* Problem requirements
Give the records below again, word for word. No pictures belong in the copy.

* Extracted entries

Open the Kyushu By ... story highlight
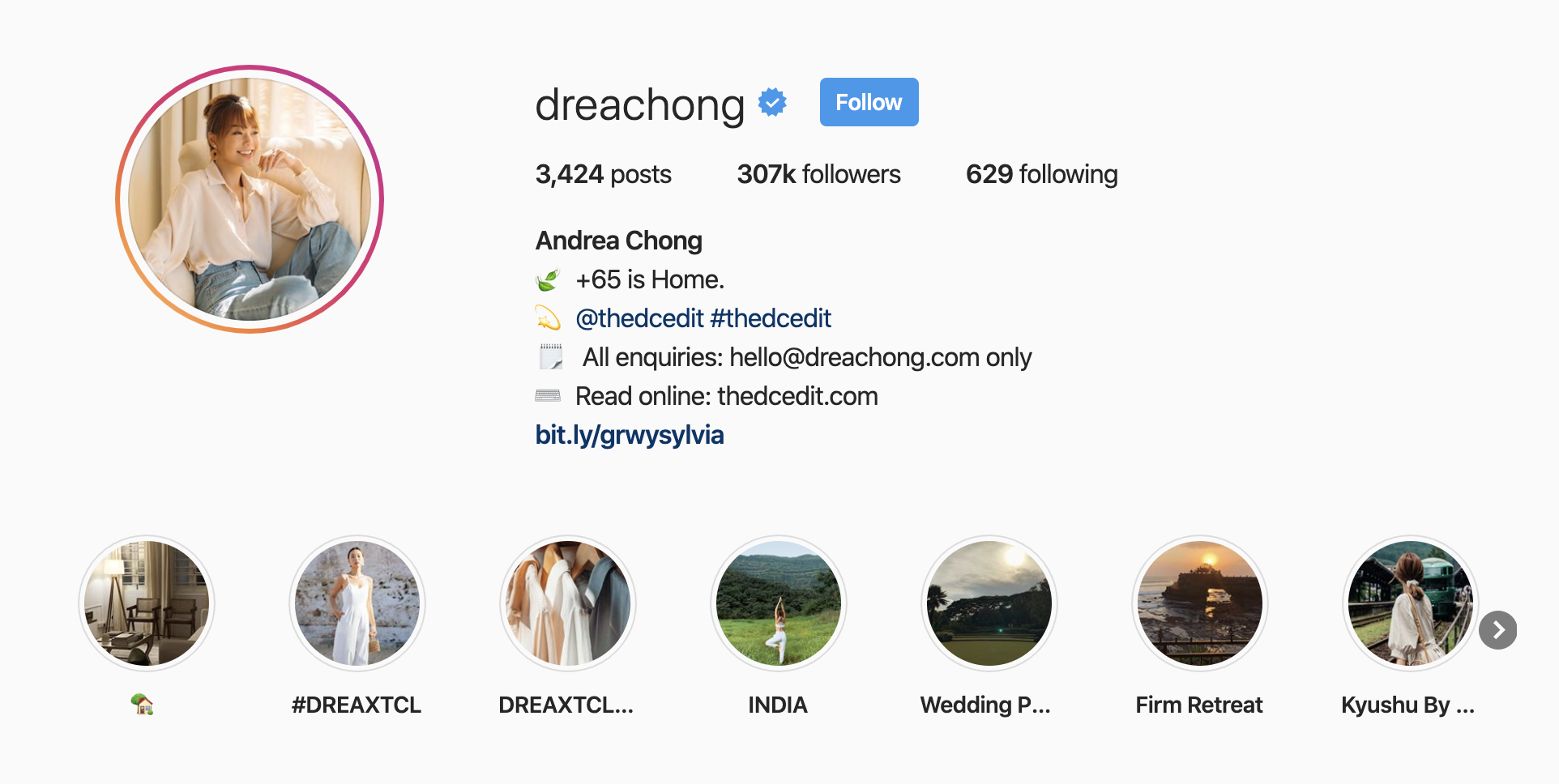This screenshot has height=784, width=1559. coord(1411,603)
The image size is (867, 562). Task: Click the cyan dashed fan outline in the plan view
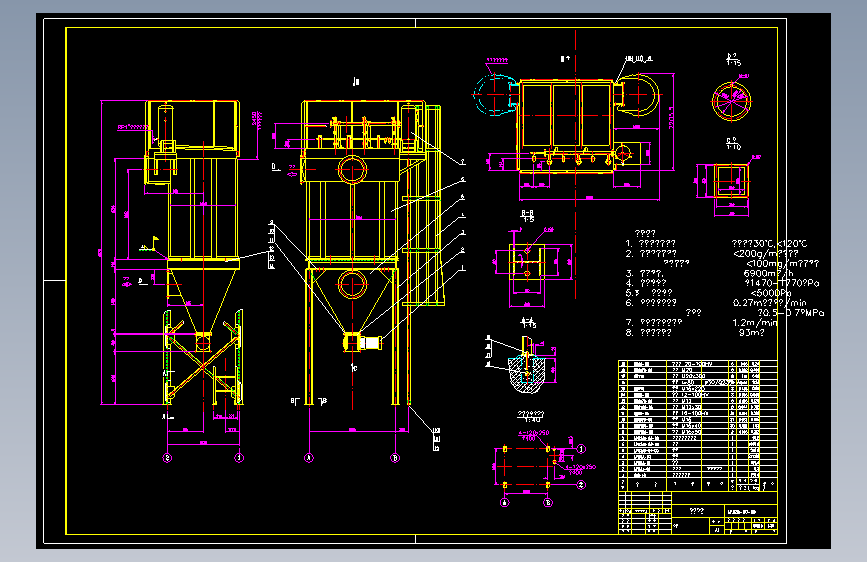(495, 95)
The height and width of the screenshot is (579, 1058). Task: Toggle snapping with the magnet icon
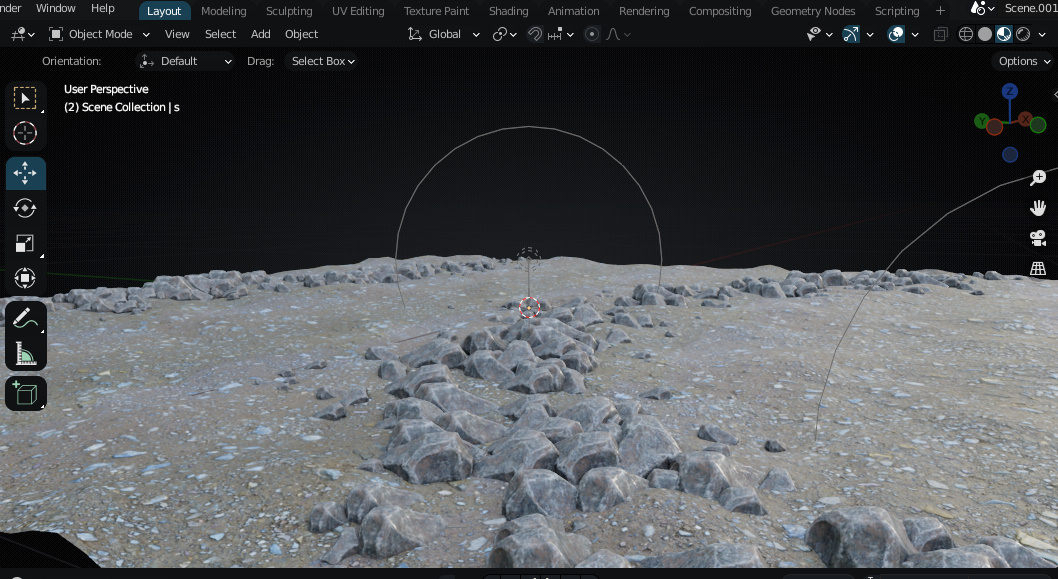[535, 33]
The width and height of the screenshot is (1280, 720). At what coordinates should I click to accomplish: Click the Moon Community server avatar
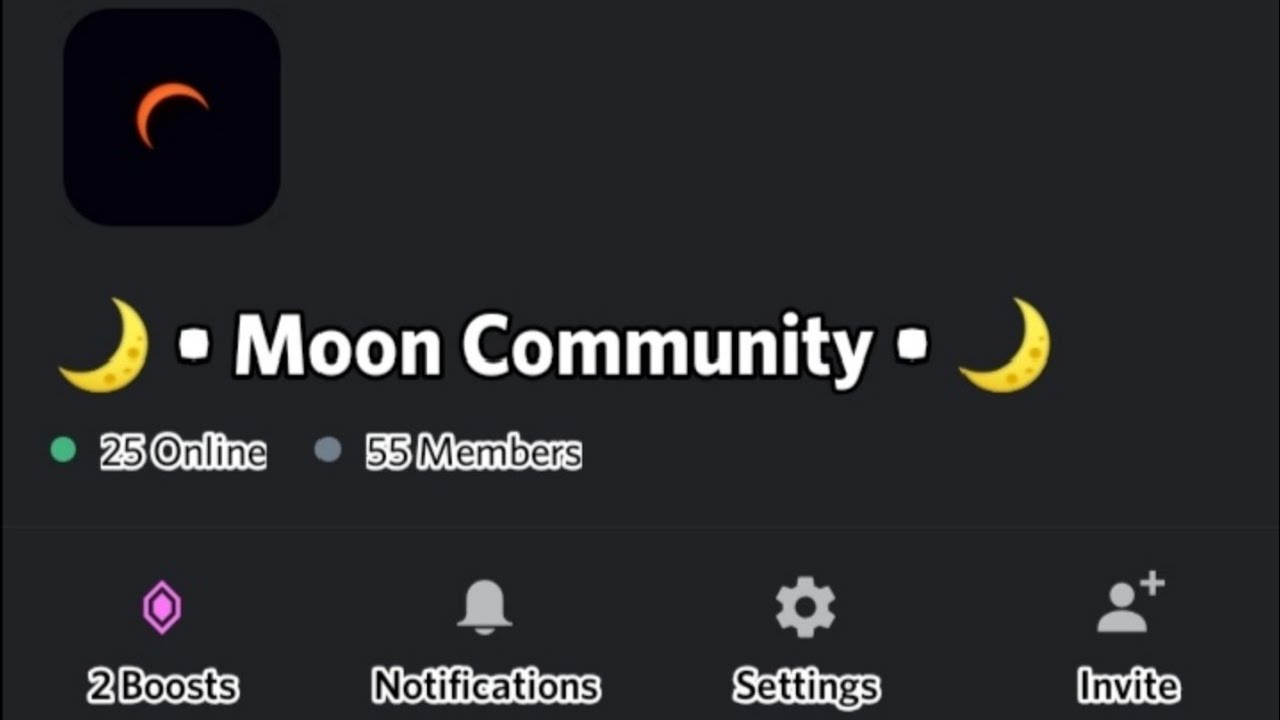172,117
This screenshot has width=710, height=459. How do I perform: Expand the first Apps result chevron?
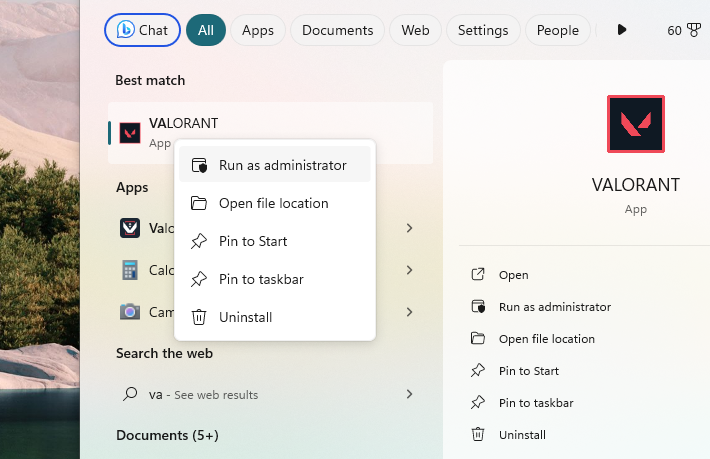pos(409,228)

* Task result
Open the Kyushu By ... story highlight
This screenshot has height=784, width=1559. coord(1411,603)
The image size is (867, 562). Task: Click the cyan dashed fan outline in the plan view
(495, 95)
The height and width of the screenshot is (579, 1058). Task: Toggle snapping with the magnet icon
[535, 33]
The width and height of the screenshot is (1280, 720). At what coordinates should I click to accomplish: Click the Moon Community server avatar
172,117
This screenshot has width=710, height=459. How do I perform: Expand the first Apps result chevron?
pos(409,228)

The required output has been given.